The company's shares are listed at a remarkable premium, opening at ₹1426 apiece on the National Stock Exchange (NSE) and ₹1380 apiece on the Bombay Stock Exchange (BSE), delivering over 50 per cent listing gains to fortunate allottees.
Despite the promising start, TBO Tek's share price experienced a downward trend as profit-booking ensued, leading to a dip from its intraday high of ₹1455.95 on NSE to an intraday low of ₹1275 within a few hours of its debut.
Market experts had anticipated major listing gains for TBO Tek shares, urging investors to consider their strategies carefully.
A report by Mint cited DK Mudaraddi, a research analyst at Stoxbox, who recommended holding onto the shares for potential future gains, citing the company's capital-efficient business model and consistent performance.
“Leveraging its capital-efficient business model, TBO Tek Ltd has consistently delivered strong returns on equity and assets, signalling operational excellence and financial prudence," Mint quoted him as saying.
Meanwhile, Amit Goel, Co-Founder & Chief Global Strategist at Pace 360, underlined TBO Tek's position as a leading player in the global travel and tourism industry, suggesting investors explore medium to long-term opportunities.

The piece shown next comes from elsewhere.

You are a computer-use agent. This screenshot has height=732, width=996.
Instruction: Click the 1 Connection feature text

However, TBO Tek's listing gains took a hit as its share price retraced, erasing a major portion of the initial surge.
Shares traded flat throughout the day, hovering around the listing price on both NSE and BSE.

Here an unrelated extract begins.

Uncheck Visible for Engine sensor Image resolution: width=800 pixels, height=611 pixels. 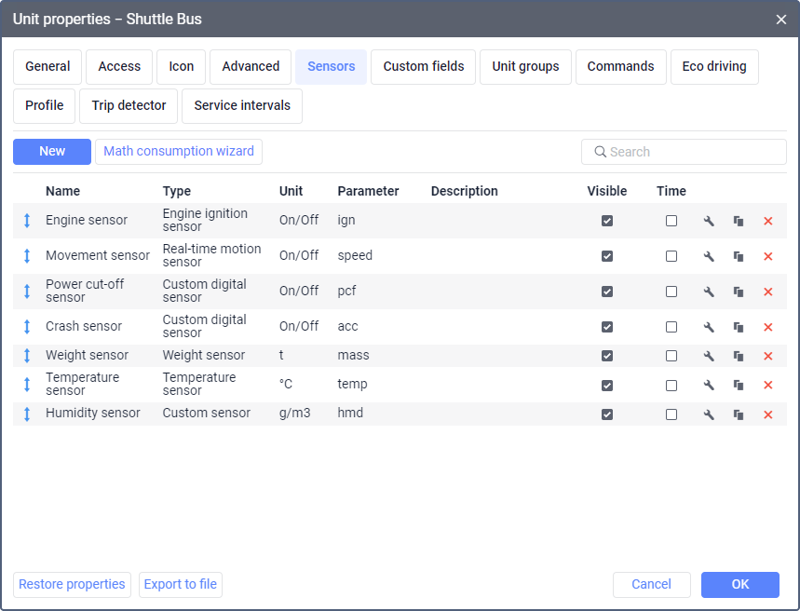[x=607, y=221]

The stock, which had listed at a premium of 55 per cent over its issue price, struggled to maintain its momentum amidst market volatility.
Despite the mixed sentiments among market participants, some analysts suggested holding onto the stock for its long-term growth potential, driven by its technological leadership in the online travel sector
The initial public offering (IPO) of TBO Tek garnered interest from investors, witnessing strong subscription numbers across categories.
Offered in the price band of ₹875-920 per share, the IPO raised over ₹1,550.81 crore, including a fresh share sale and an offer-for-sale (OFS).
The overwhelming response to the IPO, with subscriptions exceeding 86 times overall, highlighted investor confidence in TBO Tek's prospects.
The company's strong position in the global travel and tourism industry, along with its comprehensive platform catering to both suppliers and buyers, contributed to the IPO's success.
A Business Today report cited Prashanth Tapse, Senior VP (Research) at Mehta Equities, who advised investors to consider booking profits amidst the current market conditions.
"Despite muted market sentiments, TBO Tek listed in line with our expectations," he said.
Tapse reiterated the importance of aligning investment decisions with market dynamics, particularly in light of TBO Tek's strong subscription demand and listing performance.
Established in 2006, TBO Tek, formerly known as Tek Travels, operates as a travel distribution platform, facilitating transactions across various currencies and offering comprehensive support to sellers and buyers.